> EXERCISE PROMPT
After finding the line with "Given: Click the Palette search input field" in the entries below, copy that line and each one after it exactly, through the last line, and omit pictures.

> EXTRACTED ENTRIES
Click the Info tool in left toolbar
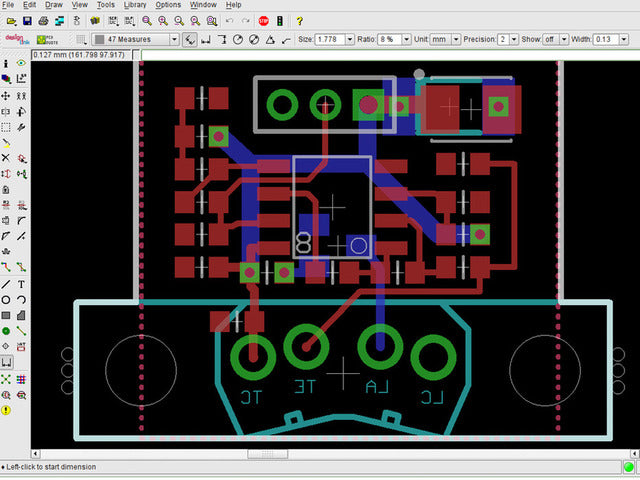This screenshot has width=640, height=480. (6, 64)
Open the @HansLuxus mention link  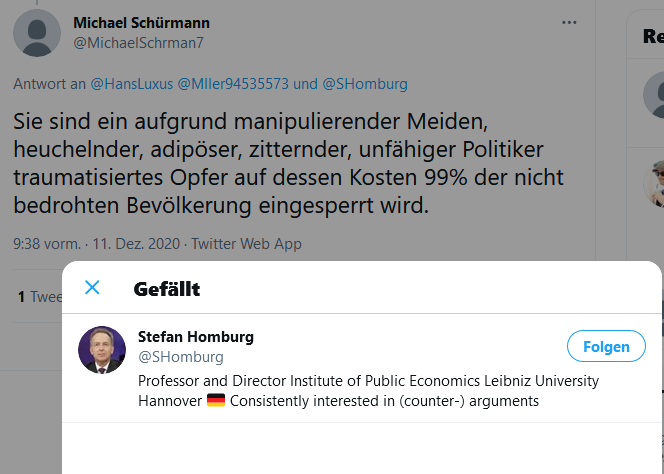coord(132,84)
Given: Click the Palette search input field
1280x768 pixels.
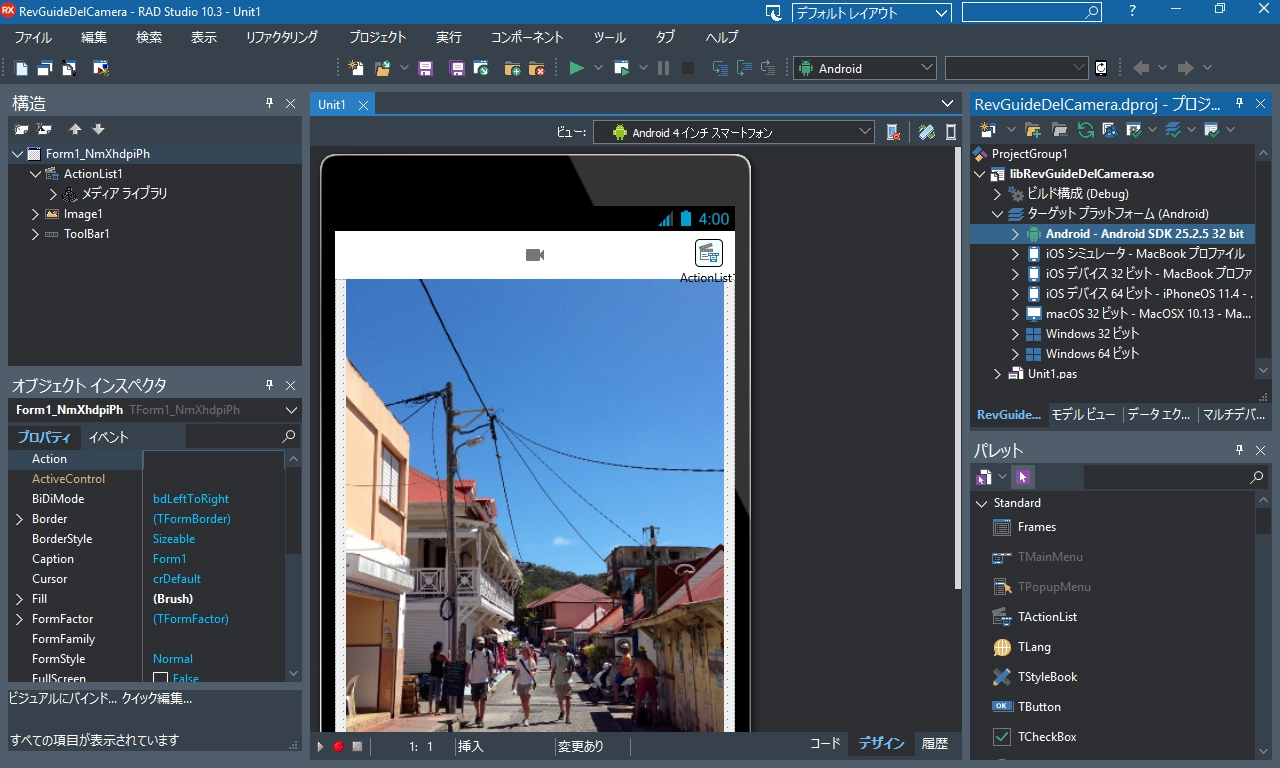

> WRITTEN RESPONSE
Given: Click the Palette search input field
1280x768 pixels.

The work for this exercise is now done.